Ein Notarzt des Krankenhauses in Angoulême (Charente) steht unter Verdacht, vorsätzlich den Tod eines Patienten herbeigeführt zu haben. Die Familie des Verstorbenen, der an Trisomie 21 litt, hat den Arzt verklagt und wirft ihm vor, absichtlich den Tod ihres Angehörigen verursacht zu haben. Diese Anschuldigungen führten zu einer laufenden Untersuchung wegen „vorsätzlicher Tötung“, wie France Bleu La Rochelle am 24. Oktober berichtete.
Die Hintergründe des Falls
Im Januar 2023 wurde der 66-jährige Mann mit Trisomie 21 aufgrund von Atemproblemen in die Notaufnahme des Krankenhauses von Angoulême eingeliefert. Obwohl sein Zustand stabil schien und die Sauerstoffversorgung in seinem Blut normal war, verstarb er nur wenige Stunden nach seiner Einlieferung.
Die Familie des Verstorbenen erhebt schwere Vorwürfe gegen den behandelnden Arzt. Laut ihrer Aussage verabreichte der Mediziner etwa eine Stunde nach der Einlieferung Morphin und ein starkes Beruhigungsmittel. Letzteres darf laut Gesetz nur bei unheilbaren Krankheiten und mit Zustimmung der Angehörigen verwendet werden. Laut der Familie gab es jedoch keinerlei Hinweise darauf, dass der Zustand des Patienten zu diesem Zeitpunkt kritisch gewesen wäre.
Darüber hinaus wird dem Arzt vorgeworfen, das Beruhigungsmittel ohne Rücksprache mit einem Team von Medizinern verabreicht zu haben, wie es die französischen Richtlinien vorschreiben. Auch die Schwester des Verstorbenen, die als seine Vormundin fungierte und im Krankenhaus anwesend war, wurde nicht über die Verabreichung des Mittels informiert.
Der Vorwurf: Vorsätzliche Tötung durch Betäubungsmittel
Die Familie sieht die Todesursache klar in der Medikamentengabe des Arztes begründet. Ein von der Commission de conciliation et d'indemnisation des accidents médicaux (CCI) in Auftrag gegebener Expertenbericht unterstützt diese Sichtweise. In dem Bericht heißt es, dass der Tod des Patienten „durch eine absichtliche tiefe und kontinuierliche Sedierung herbeigeführt“ worden sei. Dieser Bericht bestätigt somit den Verdacht der Familie, dass der Arzt möglicherweise bewusst den Tod des Mannes verursacht haben könnte.
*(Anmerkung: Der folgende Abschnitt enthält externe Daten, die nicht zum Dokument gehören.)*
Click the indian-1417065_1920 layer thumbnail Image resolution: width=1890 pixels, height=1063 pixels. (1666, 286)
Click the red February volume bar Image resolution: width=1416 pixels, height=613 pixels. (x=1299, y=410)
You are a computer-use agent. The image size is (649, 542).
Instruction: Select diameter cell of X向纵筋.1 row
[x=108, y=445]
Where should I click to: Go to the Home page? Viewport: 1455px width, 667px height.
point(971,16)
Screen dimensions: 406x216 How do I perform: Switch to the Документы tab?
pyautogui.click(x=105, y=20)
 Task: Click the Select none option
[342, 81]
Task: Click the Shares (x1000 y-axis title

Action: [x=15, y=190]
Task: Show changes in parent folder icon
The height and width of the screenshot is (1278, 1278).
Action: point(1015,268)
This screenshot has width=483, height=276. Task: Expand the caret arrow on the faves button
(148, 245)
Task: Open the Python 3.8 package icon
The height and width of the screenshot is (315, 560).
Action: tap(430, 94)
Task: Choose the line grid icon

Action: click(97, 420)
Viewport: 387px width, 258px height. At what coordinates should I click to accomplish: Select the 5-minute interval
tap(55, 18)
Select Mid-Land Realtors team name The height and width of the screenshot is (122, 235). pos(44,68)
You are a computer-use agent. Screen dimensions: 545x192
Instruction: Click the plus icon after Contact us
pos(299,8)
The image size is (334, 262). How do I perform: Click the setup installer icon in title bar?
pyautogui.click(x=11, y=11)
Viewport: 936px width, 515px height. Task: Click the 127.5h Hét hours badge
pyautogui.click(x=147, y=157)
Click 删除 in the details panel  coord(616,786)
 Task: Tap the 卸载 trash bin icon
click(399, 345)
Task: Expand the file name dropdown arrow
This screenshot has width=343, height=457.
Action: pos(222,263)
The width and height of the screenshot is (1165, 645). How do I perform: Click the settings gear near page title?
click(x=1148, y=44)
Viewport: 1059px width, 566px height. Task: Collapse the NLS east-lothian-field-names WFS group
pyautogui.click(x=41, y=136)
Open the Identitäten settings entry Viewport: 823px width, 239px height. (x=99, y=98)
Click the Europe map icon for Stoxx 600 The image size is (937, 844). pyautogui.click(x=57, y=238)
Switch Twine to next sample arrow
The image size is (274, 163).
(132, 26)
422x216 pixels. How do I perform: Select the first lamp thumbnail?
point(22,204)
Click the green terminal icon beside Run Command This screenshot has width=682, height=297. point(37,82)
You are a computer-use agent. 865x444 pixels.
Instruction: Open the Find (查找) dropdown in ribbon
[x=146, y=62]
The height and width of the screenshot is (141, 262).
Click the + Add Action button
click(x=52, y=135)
Die Reaktion des Krankenhauses und die laufende Untersuchung
Das Krankenhaus in Angoulême weist die Anschuldigungen jedoch entschieden zurück. Laut der Klinikleitung habe es keine solche Betäubung gegeben. Der Fall hat inzwischen auch das Interesse der Ärztekammer geweckt. Der zuständige regionale Ärzterat hat sich der Beschwerde der Familie angenommen und wird Ende November über eine mögliche vorläufige Suspendierung des Arztes entscheiden.
Die offene Frage: Eine medizinische Fehlentscheidung oder Vorsatz?
Der Fall wirft schwierige ethische und rechtliche Fragen auf. Die Verabreichung starker Medikamente in der Palliativmedizin kann im Rahmen der Schmerzlinderung zulässig sein, doch die Familie argumentiert, dass weder der Zustand ihres Bruders noch die Umstände die Maßnahmen gerechtfertigt hätten. Die Vorstellung, dass ein Arzt möglicherweise ohne Rücksprache mit den Angehörigen und ohne klare medizinische Notwendigkeit gehandelt haben könnte, sorgt für große Bestürzung.
Ob es sich um eine medizinische Fehleinschätzung oder um eine absichtliche Handlung handelt, wird nun Gegenstand der Ermittlungen sein. Der Fall steht exemplarisch für die oft komplexen und sensiblen Entscheidungen, die im Bereich der Notfallmedizin getroffen werden müssen – Entscheidungen, die im schlimmsten Fall tragische Konsequenzen haben können.